(Stored items)
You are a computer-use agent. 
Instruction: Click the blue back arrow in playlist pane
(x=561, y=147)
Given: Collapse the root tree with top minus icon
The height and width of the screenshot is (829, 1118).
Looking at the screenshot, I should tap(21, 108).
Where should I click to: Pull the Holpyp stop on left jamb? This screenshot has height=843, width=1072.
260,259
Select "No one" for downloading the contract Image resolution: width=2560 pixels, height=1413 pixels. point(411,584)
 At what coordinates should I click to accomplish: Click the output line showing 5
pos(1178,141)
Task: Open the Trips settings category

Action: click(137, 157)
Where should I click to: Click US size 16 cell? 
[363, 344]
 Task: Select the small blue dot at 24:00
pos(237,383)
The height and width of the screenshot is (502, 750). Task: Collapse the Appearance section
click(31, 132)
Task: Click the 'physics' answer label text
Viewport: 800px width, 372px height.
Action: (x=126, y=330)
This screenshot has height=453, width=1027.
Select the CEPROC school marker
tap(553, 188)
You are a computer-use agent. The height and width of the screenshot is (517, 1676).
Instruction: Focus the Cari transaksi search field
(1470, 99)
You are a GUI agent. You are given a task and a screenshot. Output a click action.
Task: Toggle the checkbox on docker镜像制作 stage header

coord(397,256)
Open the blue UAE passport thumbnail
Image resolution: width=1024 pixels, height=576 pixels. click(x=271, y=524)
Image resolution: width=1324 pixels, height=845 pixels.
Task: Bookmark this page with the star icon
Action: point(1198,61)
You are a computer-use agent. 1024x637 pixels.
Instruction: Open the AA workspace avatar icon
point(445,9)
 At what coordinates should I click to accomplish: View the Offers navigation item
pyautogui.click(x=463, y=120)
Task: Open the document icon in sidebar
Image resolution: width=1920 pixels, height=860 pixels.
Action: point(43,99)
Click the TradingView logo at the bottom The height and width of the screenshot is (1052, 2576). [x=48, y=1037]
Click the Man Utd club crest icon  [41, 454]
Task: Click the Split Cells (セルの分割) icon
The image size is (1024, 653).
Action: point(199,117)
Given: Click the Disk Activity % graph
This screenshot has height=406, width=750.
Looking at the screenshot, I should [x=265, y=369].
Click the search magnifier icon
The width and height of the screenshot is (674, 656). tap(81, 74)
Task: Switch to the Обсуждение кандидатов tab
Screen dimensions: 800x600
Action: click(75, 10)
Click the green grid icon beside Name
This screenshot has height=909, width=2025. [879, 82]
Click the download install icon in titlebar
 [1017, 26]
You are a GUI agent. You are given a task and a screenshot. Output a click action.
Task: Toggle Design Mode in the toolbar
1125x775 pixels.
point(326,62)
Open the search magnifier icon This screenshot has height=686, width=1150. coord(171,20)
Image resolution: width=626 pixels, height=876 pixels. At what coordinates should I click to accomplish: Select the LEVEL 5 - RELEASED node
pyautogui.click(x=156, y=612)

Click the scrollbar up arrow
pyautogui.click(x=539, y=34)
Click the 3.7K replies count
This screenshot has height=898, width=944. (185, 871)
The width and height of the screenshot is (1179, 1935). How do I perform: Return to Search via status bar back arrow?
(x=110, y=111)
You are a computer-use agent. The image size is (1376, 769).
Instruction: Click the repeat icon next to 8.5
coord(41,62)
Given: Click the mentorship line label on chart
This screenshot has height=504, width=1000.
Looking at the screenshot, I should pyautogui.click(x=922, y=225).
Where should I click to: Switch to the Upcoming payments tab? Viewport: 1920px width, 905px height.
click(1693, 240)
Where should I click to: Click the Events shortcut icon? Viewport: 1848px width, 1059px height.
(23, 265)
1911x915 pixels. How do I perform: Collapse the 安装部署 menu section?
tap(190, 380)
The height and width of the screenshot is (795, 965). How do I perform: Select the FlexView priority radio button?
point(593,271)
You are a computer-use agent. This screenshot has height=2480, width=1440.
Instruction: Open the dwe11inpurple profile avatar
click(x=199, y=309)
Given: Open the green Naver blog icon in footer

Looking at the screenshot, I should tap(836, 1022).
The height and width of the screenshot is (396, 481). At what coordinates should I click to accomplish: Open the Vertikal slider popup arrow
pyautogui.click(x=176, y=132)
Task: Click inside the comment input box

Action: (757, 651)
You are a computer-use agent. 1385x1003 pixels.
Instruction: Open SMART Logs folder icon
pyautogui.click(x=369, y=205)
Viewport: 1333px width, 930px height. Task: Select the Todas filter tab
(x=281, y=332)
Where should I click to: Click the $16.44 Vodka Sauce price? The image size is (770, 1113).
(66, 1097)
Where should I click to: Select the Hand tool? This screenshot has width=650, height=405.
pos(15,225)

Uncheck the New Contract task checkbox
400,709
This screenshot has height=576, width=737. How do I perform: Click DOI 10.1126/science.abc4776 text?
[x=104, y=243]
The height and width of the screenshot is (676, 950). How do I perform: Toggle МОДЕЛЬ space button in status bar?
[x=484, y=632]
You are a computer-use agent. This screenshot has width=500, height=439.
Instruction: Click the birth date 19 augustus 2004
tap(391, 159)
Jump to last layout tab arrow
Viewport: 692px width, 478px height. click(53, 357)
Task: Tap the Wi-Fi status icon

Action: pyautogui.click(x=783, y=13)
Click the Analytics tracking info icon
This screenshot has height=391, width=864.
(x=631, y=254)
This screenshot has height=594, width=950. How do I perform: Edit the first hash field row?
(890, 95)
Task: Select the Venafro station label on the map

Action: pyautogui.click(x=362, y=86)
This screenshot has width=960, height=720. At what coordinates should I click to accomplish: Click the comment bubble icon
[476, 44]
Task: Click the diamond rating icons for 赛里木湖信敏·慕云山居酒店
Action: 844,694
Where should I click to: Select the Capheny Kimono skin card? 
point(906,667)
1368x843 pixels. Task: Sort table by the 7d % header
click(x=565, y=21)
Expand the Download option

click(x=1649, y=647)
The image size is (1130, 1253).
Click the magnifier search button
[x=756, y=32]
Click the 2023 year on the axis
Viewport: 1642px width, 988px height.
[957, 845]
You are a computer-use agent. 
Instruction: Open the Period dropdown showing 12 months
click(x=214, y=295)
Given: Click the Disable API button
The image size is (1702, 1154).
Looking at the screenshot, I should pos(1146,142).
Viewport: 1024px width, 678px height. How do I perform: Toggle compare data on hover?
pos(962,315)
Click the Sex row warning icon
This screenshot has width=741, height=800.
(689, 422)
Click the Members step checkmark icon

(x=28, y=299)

**Work to complete**: After reading the data above, return it verbatim in full.

**Answer to this task**:
You are a computer-use agent. 
Instruction: Click the blue back arrow in playlist pane
(x=561, y=147)
Given: Collapse the root tree with top minus icon
The height and width of the screenshot is (829, 1118).
Looking at the screenshot, I should tap(21, 108).
Where should I click to: Pull the Holpyp stop on left jamb? This screenshot has height=843, width=1072.
260,259
Select "No one" for downloading the contract Image resolution: width=2560 pixels, height=1413 pixels. point(411,584)
 At what coordinates should I click to accomplish: Click the output line showing 5
pos(1178,141)
Task: Open the Trips settings category

Action: click(137, 157)
Where should I click to: Click US size 16 cell? 
[363, 344]
 Task: Select the small blue dot at 24:00
pos(237,383)
The height and width of the screenshot is (502, 750). Task: Collapse the Appearance section
click(31, 132)
Task: Click the 'physics' answer label text
Viewport: 800px width, 372px height.
Action: (x=126, y=330)
This screenshot has height=453, width=1027.
Select the CEPROC school marker
tap(553, 188)
You are a computer-use agent. The height and width of the screenshot is (517, 1676).
Instruction: Focus the Cari transaksi search field
(1470, 99)
You are a GUI agent. You are given a task and a screenshot. Output a click action.
Task: Toggle the checkbox on docker镜像制作 stage header

coord(397,256)
Open the blue UAE passport thumbnail
Image resolution: width=1024 pixels, height=576 pixels. click(x=271, y=524)
Image resolution: width=1324 pixels, height=845 pixels.
Task: Bookmark this page with the star icon
Action: point(1198,61)
You are a computer-use agent. 1024x637 pixels.
Instruction: Open the AA workspace avatar icon
point(445,9)
 At what coordinates should I click to accomplish: View the Offers navigation item
pyautogui.click(x=463, y=120)
Task: Open the document icon in sidebar
Image resolution: width=1920 pixels, height=860 pixels.
Action: point(43,99)
Click the TradingView logo at the bottom The height and width of the screenshot is (1052, 2576). [x=48, y=1037]
Click the Man Utd club crest icon  [41, 454]
Task: Click the Split Cells (セルの分割) icon
The image size is (1024, 653).
Action: point(199,117)
Given: Click the Disk Activity % graph
This screenshot has height=406, width=750.
Looking at the screenshot, I should [x=265, y=369].
Click the search magnifier icon
The width and height of the screenshot is (674, 656). tap(81, 74)
Task: Switch to the Обсуждение кандидатов tab
Screen dimensions: 800x600
Action: click(75, 10)
Click the green grid icon beside Name
This screenshot has height=909, width=2025. [879, 82]
Click the download install icon in titlebar
 [1017, 26]
You are a GUI agent. You are given a task and a screenshot. Output a click action.
Task: Toggle Design Mode in the toolbar
1125x775 pixels.
point(326,62)
Open the search magnifier icon This screenshot has height=686, width=1150. coord(171,20)
Image resolution: width=626 pixels, height=876 pixels. At what coordinates should I click to accomplish: Select the LEVEL 5 - RELEASED node
pyautogui.click(x=156, y=612)

Click the scrollbar up arrow
pyautogui.click(x=539, y=34)
Click the 3.7K replies count
This screenshot has height=898, width=944. (185, 871)
The width and height of the screenshot is (1179, 1935). How do I perform: Return to Search via status bar back arrow?
(x=110, y=111)
You are a computer-use agent. The image size is (1376, 769).
Instruction: Click the repeat icon next to 8.5
coord(41,62)
Given: Click the mentorship line label on chart
This screenshot has height=504, width=1000.
Looking at the screenshot, I should pyautogui.click(x=922, y=225).
Where should I click to: Switch to the Upcoming payments tab? Viewport: 1920px width, 905px height.
click(1693, 240)
Where should I click to: Click the Events shortcut icon? Viewport: 1848px width, 1059px height.
(23, 265)
1911x915 pixels. How do I perform: Collapse the 安装部署 menu section?
tap(190, 380)
The height and width of the screenshot is (795, 965). How do I perform: Select the FlexView priority radio button?
point(593,271)
You are a computer-use agent. This screenshot has height=2480, width=1440.
Instruction: Open the dwe11inpurple profile avatar
click(x=199, y=309)
Given: Open the green Naver blog icon in footer

Looking at the screenshot, I should tap(836, 1022).
The height and width of the screenshot is (396, 481). At what coordinates should I click to accomplish: Open the Vertikal slider popup arrow
pyautogui.click(x=176, y=132)
Task: Click inside the comment input box

Action: (757, 651)
You are a computer-use agent. 1385x1003 pixels.
Instruction: Open SMART Logs folder icon
pyautogui.click(x=369, y=205)
Viewport: 1333px width, 930px height. Task: Select the Todas filter tab
(x=281, y=332)
Where should I click to: Click the $16.44 Vodka Sauce price? The image size is (770, 1113).
(66, 1097)
Where should I click to: Select the Hand tool? This screenshot has width=650, height=405.
pos(15,225)

Uncheck the New Contract task checkbox
400,709
This screenshot has height=576, width=737. How do I perform: Click DOI 10.1126/science.abc4776 text?
[x=104, y=243]
The height and width of the screenshot is (676, 950). How do I perform: Toggle МОДЕЛЬ space button in status bar?
[x=484, y=632]
You are a computer-use agent. This screenshot has width=500, height=439.
Instruction: Click the birth date 19 augustus 2004
tap(391, 159)
Jump to last layout tab arrow
Viewport: 692px width, 478px height. click(53, 357)
Task: Tap the Wi-Fi status icon

Action: pyautogui.click(x=783, y=13)
Click the Analytics tracking info icon
This screenshot has height=391, width=864.
(x=631, y=254)
This screenshot has height=594, width=950. How do I perform: Edit the first hash field row?
(890, 95)
Task: Select the Venafro station label on the map

Action: pyautogui.click(x=362, y=86)
This screenshot has width=960, height=720. At what coordinates should I click to accomplish: Click the comment bubble icon
[476, 44]
Task: Click the diamond rating icons for 赛里木湖信敏·慕云山居酒店
Action: 844,694
Where should I click to: Select the Capheny Kimono skin card? 
point(906,667)
1368x843 pixels. Task: Sort table by the 7d % header
click(x=565, y=21)
Expand the Download option

click(x=1649, y=647)
The image size is (1130, 1253).
Click the magnifier search button
[x=756, y=32]
Click the 2023 year on the axis
Viewport: 1642px width, 988px height.
[957, 845]
You are a computer-use agent. 
Instruction: Open the Period dropdown showing 12 months
click(x=214, y=295)
Given: Click the Disable API button
The image size is (1702, 1154).
Looking at the screenshot, I should pos(1146,142).
Viewport: 1024px width, 678px height. How do I perform: Toggle compare data on hover?
pos(962,315)
Click the Sex row warning icon
This screenshot has width=741, height=800.
(689, 422)
Click the Members step checkmark icon

(x=28, y=299)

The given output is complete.